Even at the age of 2, Calvin Berry III had sticks in his hands and was tapping on a drum set.
“My dad was a drummer … I got started real early,” Berry said. “And I never looked back.”
The Destrehan High School alum and Destrehan native says that even today at the age of 47, he goes to the drums as his stress relief, practicing and playing. It’s a passion he’s had all his life. Now, he helps stir up that passion in the younger generation.
Berry established The Master’s Touch Drumline more than 20 years ago, in August of 2003. Through it, he was teaching elementary age students with no prior experience to start in an after-school drum line. In 2005, He started All-Star Drumline. which is independent of the school programs for students age 12 through high school to give the advanced students a chance to learn at a greater level and to perform for private and public events. Months later he started another, MiNi-Me Drumline, also independent of the schools for students’ ages 4 to 12.
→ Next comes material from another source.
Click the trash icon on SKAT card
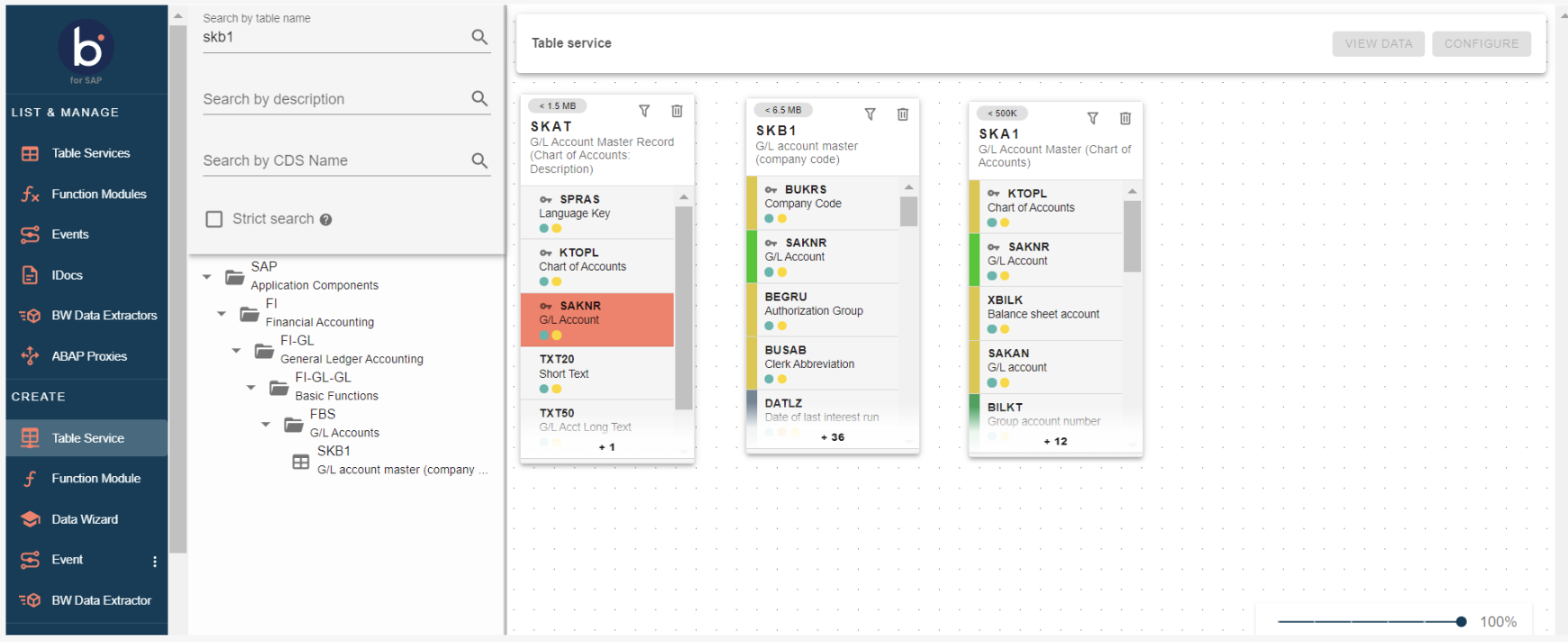The width and height of the screenshot is (1568, 642). pos(677,111)
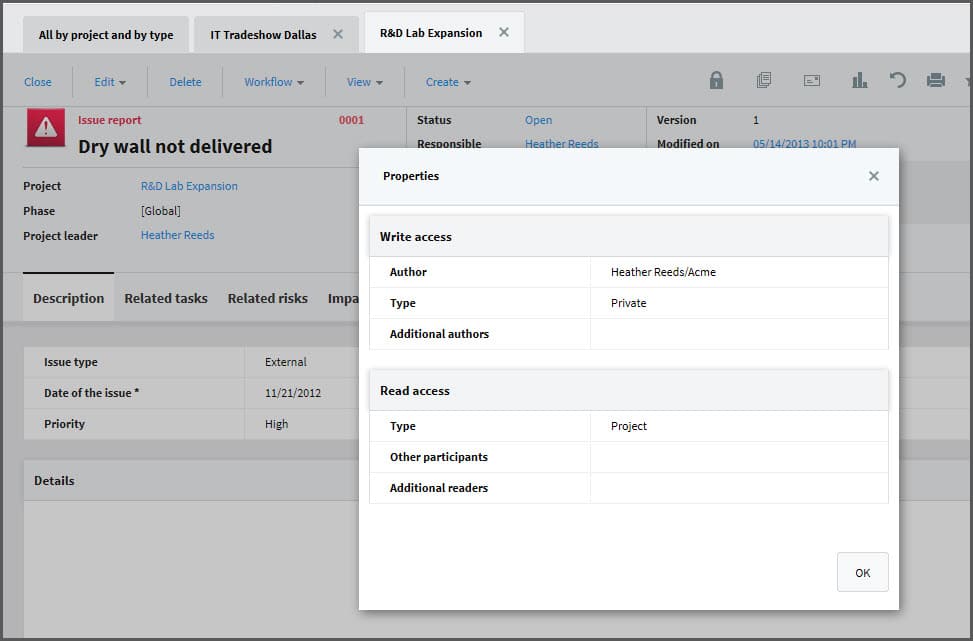Click the Delete toolbar button

point(185,82)

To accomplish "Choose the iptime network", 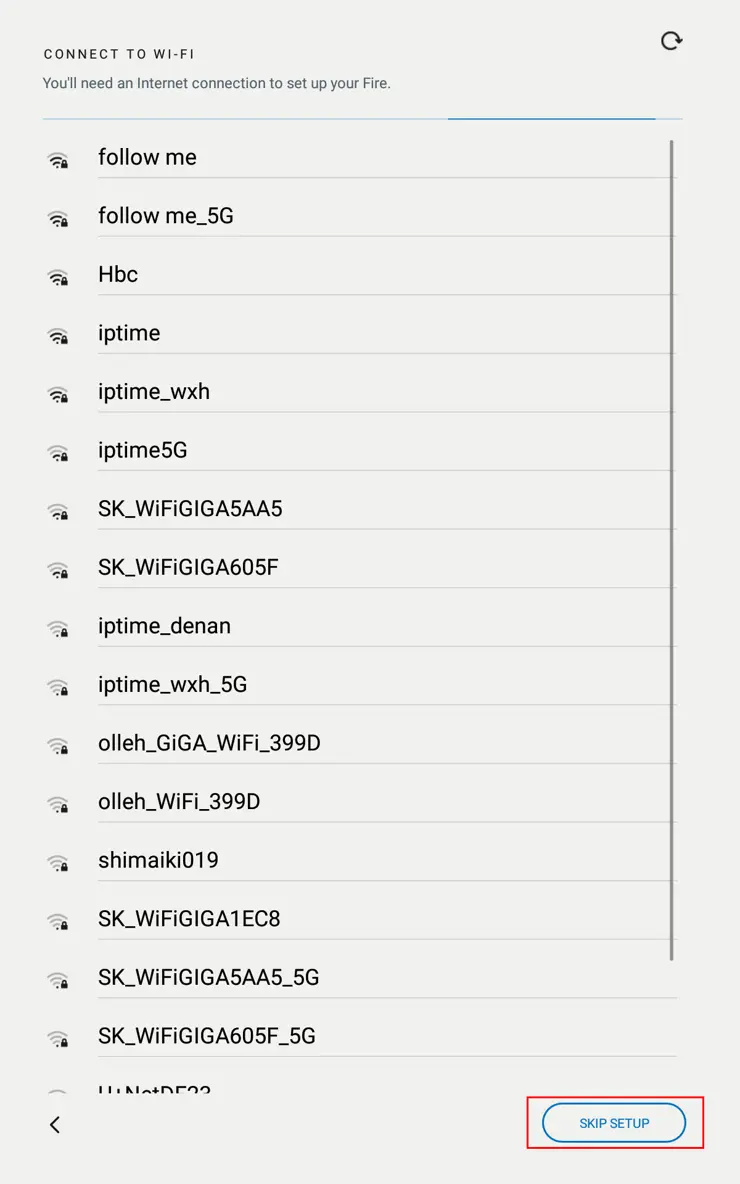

Following the latter of those creations, Berry opened The Master’s Touch Academy of Music, and its success led to him expanding his school – today, it operates from three different locations.
“Man, you see kids’ lives change, and it’s why you do it,” Berry said. “You see a kid who’s a part of the program, maybe they’re shy or reserved, maybe they’re struggling academically, and you see them turn it around. You see them perform week by week and work and improve, and you see them start to shine. Those kids keep me going, seeing them progress.
“I feel like I don’t work a day in my life. I get to do something I love, touch lives and I’m able to feed my family by doing it.”
Berry realized he enjoyed helping others facilitate their love of music in his 20s. He attended Southern University and then Jackson State. Upon returning home, he volunteered his time at Destrehan High and other schools, helping with those band programs.
But this wasn’t yet where he saw his career going.
“I never saw teaching for me,” he said. “I always wanted to play music, being a drummer and I’d been involved with music my entire time in school. I played sports, too, but the drums were No. 1 for me.”
Berry studied to be a mechanical engineer, and was working in engineering before being laid off in 2001. A visit with his pastor yielded some life-changing advice – use your gift, he was told.
Around that time, the movie Drumline was released in theatres. An idea was born.
“I stepped out there completely on faith,” said Berry. “I started asking schools if they’d like a drumline program. The first ones shot me down. Our Lady of Grace in Reserve gave me my first yes. That’s how it got started.”
Berry has worked with many schools since, including St. Charles Catholic and St. Charles Borromeo locally.
“I would go to schools and just teach kids who had no experience,” said Berry. “It was an after school program, mentoring – and it just blew up.”
One school became three, five, seven – and ultimately, his own school.
Berry’s Master Touch Drumline is the official drumline of the New Orleans Pelicans, a job it tried out and volunteered for in 2003 upon the team’s arrival and one it secured officially in 2007.
Berry also works as a consultant on the collegiate level with Jackson State’s Sonic Boom of the South, bringing him back to the school he attended.
“I was asked to take over the drumline, because the kids from Master’s Touch who went on to school there, he felt they were stand-up students with great character,” Berry said.
He said one of the things he loves most about teaching music is how it brings so many people from different backgrounds together.
“It’s family … (a band) is a family,” Berry said. “I love the diversity. We have males, females, black, white, Spaniard … everyone plays together as a unit.
“It’s been an awesome journey. This is our 20th year, coming up, and I’m looking forward to celebrating pretty big for that.”